MELODY CHIKONO/ MIRIAM MANGWAYA
A LOCAL humanitarian organisation, Justice for Children Trust, represented by its director Petronella Nayamapfene, has approached the High Court seeking an order compelling the government to allow fathers to acquire birth certificates for their children even if their mothers are not present.
Nyamapfene filed the application at the High Court, together with Bernard Tashu, the first applicant, who has failed to acquire a birth certificate for his 11-year-old son, who was born out of wedlock and was abandoned by his mother.
The two applicants, represented by the Zimbabwe Human Rights NGO Forum lawyers, cited the registrar-general as the first applicant, Minister of Home Affairs and Cultural Heritage Kazembe Kazembe and the Master of the High Court as the second and third respondents respectively.
The applicants argue that by barring fathers from acquiring birth certificates for children whose mothers cannot be located or do not wish to cooperate, the government was depriving those unregistered children of the right to access some basic social services.
In his founding affidavit, Tashu stated that officials from the registrar-general’s office had barred him from acquiring a birth certificate for his son Erick, whose mother he cannot locate.
He said it was unlawful for the registrar-general’s office to grant mothers a definite advantage in acquiring birth certificates in the absence of their fathers, when fathers were barred to do the same.
He argues that by denying him an opportunity to acquire his son’s birth certificate, the respondents were violating Section 35 of the Constitution, which guarantees every citizen, including children, the right to acquire birth certificates.
“I do not know the whereabouts of the mother and the rural home is now desolate, as there is no one there,” he said.
“I believe the mother has abandoned and deserted the minor. The law does not leave registration of birth certificates for children to their mothers only, yet the requirement by the registrar-general makes it appear that if mothers are not present, children cannot acquire birth certificates.”
In the her supporting affidavit, Nyamapfene stated that it was easier for mothers to register their children in the absence of their fathers because they were given the benefit of a “rebuttable presumption” that they are the mothers of the children, but fathers had to prove that indeed they were the biological fathers, which is discriminatory.

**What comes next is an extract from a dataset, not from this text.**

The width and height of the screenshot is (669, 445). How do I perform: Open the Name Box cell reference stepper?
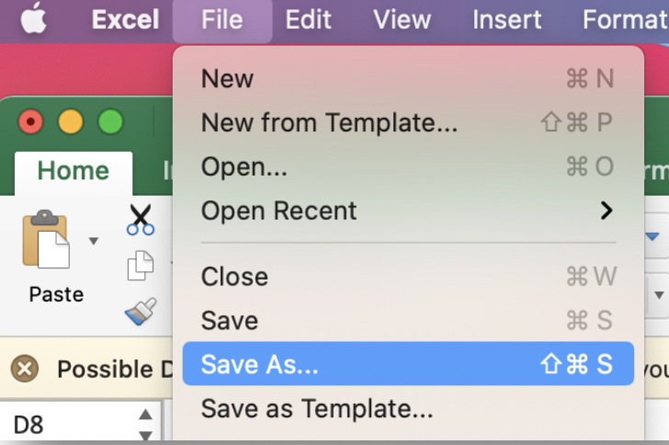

She said: “Aside from birth registration being a right itself, it is an enabler of other rights. The right to education, to obtain a national identity card, a passport. a driver’s licence, among others, are all hollow, meaningless and inaccessible without registration of a child at birth. Unregistered children face enormous challenges and the importance of this right cannot be overstated.”

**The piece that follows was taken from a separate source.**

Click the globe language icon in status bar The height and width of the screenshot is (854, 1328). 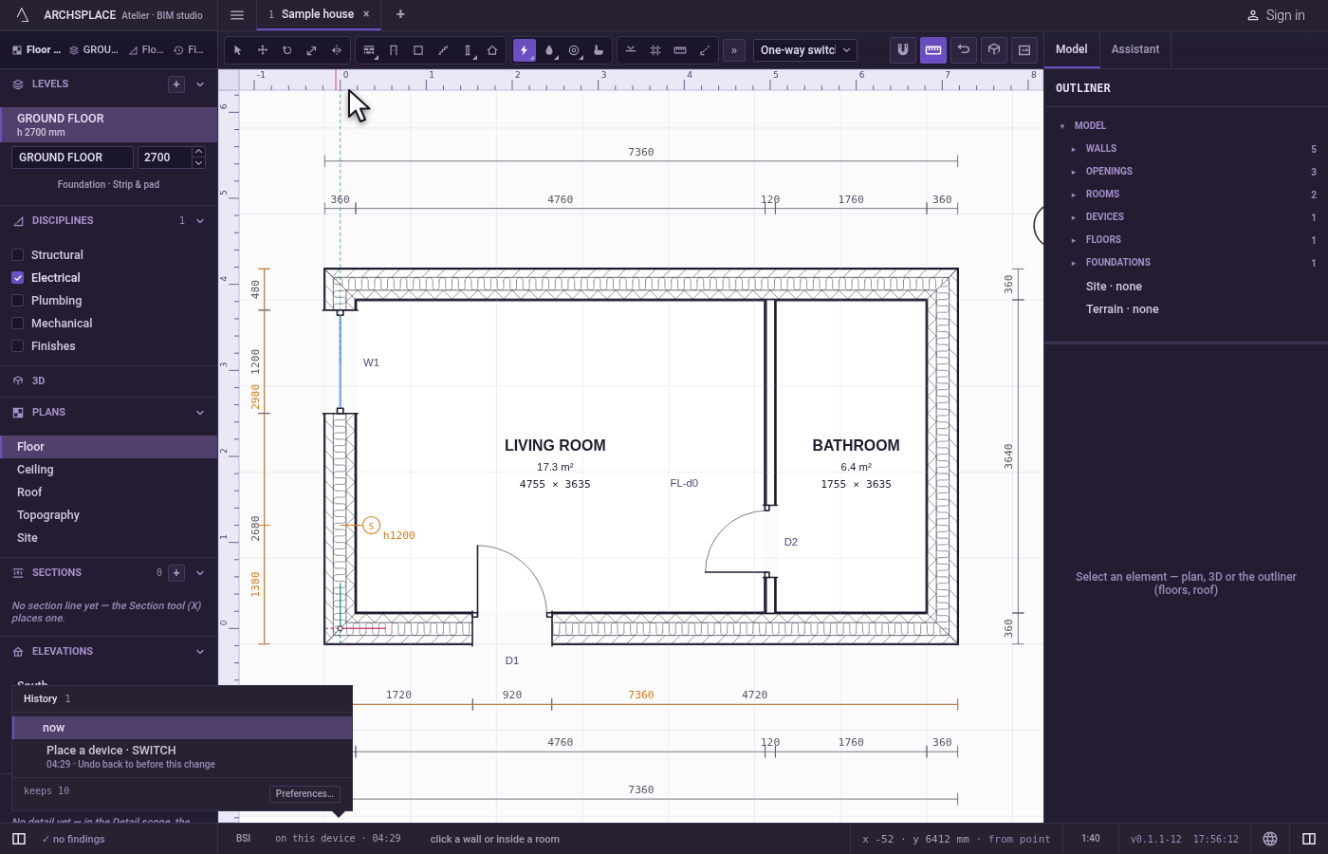point(1270,839)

She pleaded with the court to consider the different circumstances of children, as some were born out of wedlock, abandoned, adopted or had parents in the diaspora, but still needed to be registered.
“Therefore, to privilege children with mothers who are willing to register them over children without mothers, but with fathers only, is exactly the kind of privileging that runs diametrically contrary to the Birth and Deaths Registration Act Chapter 5:02 and the Constitution,” she said.
The application, if successful, will be a landmark for all children without birth certificates, who are under the custody of their fathers, but abandoned by their mothers.